Data items:
+ + + +

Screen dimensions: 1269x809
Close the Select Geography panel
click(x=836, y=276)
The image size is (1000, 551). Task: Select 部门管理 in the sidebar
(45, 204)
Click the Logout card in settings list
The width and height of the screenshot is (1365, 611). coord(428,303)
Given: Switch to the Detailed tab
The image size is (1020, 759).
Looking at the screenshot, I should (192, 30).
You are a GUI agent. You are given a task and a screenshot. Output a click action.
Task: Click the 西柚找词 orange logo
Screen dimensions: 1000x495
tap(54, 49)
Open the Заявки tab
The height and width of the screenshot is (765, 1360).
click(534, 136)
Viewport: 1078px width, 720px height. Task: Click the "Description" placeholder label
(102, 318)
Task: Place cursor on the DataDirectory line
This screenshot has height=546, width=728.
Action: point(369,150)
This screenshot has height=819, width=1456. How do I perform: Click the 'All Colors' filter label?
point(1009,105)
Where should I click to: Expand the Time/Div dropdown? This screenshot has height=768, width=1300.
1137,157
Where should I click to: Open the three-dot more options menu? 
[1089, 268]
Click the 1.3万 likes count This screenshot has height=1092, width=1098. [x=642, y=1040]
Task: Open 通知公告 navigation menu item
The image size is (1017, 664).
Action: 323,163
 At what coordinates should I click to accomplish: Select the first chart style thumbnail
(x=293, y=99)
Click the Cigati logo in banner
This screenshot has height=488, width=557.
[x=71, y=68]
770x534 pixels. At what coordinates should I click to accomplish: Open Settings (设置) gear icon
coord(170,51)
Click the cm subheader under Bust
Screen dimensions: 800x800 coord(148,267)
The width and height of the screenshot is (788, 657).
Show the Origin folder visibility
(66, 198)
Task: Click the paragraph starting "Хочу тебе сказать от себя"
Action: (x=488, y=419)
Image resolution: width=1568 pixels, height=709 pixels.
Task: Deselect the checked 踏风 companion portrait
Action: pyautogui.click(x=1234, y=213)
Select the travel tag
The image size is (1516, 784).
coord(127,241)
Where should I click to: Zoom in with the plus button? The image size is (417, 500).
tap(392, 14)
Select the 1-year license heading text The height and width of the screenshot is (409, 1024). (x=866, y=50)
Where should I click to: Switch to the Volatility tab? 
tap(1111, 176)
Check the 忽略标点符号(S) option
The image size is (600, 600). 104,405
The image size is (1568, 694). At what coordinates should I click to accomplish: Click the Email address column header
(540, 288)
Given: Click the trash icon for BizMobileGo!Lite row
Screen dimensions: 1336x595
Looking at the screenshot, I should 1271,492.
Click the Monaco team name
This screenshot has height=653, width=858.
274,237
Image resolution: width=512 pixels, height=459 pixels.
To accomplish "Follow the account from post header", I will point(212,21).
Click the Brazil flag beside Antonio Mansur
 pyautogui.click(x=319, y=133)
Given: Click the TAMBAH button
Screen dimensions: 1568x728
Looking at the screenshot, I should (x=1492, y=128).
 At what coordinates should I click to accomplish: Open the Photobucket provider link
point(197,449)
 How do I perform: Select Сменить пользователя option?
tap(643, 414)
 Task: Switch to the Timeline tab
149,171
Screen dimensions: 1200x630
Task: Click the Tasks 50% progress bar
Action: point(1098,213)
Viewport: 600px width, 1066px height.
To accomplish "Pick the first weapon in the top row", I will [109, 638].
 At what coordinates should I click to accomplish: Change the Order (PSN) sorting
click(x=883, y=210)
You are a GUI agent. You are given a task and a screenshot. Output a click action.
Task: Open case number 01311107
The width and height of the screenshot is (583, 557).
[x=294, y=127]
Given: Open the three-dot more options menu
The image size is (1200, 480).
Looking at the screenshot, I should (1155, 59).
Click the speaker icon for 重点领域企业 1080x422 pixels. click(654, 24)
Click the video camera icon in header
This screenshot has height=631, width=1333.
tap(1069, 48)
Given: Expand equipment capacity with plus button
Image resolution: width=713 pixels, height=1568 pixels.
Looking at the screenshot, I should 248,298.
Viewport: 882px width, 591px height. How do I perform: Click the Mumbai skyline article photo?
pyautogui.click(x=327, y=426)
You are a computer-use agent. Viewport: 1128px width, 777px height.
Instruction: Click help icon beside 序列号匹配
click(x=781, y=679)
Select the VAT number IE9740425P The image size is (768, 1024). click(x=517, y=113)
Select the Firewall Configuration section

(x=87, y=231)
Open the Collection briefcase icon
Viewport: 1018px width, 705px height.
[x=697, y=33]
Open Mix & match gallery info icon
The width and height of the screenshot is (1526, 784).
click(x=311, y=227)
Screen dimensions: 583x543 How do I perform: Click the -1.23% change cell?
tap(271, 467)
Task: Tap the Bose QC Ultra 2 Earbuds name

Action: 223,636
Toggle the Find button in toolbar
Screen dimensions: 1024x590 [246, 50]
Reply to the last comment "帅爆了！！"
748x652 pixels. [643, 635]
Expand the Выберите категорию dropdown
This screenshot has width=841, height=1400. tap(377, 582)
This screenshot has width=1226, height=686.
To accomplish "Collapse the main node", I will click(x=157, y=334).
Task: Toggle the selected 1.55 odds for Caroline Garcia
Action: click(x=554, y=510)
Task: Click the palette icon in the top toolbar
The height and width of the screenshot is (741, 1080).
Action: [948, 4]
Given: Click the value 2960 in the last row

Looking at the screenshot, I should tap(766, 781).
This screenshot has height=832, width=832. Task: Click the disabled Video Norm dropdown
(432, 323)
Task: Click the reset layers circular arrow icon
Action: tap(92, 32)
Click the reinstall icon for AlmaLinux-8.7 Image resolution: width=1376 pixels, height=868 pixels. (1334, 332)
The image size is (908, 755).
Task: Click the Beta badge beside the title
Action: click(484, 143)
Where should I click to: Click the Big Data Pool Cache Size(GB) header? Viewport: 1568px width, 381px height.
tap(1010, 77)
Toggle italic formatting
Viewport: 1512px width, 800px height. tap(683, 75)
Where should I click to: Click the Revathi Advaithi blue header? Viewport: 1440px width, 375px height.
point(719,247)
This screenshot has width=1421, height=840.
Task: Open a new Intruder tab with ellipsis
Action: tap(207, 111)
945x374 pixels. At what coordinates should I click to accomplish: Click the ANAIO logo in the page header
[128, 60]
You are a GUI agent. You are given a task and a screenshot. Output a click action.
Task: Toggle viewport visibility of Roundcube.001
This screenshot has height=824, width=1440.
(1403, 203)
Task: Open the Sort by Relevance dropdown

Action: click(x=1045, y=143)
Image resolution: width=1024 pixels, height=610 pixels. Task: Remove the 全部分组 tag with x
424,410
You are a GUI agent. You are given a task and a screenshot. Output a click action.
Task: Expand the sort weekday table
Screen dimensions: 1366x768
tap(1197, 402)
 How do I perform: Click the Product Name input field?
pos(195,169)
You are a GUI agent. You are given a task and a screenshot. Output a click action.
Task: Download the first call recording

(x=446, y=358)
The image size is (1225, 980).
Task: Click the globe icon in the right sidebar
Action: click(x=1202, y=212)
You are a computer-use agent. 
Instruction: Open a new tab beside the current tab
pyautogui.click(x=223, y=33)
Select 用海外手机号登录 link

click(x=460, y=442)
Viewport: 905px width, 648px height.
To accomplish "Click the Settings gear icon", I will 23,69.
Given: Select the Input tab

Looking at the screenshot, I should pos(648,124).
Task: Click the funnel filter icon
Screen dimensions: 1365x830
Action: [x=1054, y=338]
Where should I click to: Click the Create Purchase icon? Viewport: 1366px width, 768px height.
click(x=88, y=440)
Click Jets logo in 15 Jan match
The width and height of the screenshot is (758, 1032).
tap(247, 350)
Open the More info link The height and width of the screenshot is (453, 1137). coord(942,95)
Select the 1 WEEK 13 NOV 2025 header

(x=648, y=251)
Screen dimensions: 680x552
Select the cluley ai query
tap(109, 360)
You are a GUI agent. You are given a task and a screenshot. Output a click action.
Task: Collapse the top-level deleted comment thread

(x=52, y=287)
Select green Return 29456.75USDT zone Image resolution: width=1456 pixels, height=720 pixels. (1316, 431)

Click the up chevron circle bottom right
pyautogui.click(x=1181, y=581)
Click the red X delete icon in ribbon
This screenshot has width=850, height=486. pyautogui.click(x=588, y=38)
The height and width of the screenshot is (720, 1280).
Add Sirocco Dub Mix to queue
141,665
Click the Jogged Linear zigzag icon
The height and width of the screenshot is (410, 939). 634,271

+ + + +

What the exercise asks
Which lines above contain "computer"? Show each of them.

Completed task
You are a computer-use agent. Viewport: 1128px width, 777px height.
You are a computer-use agent. 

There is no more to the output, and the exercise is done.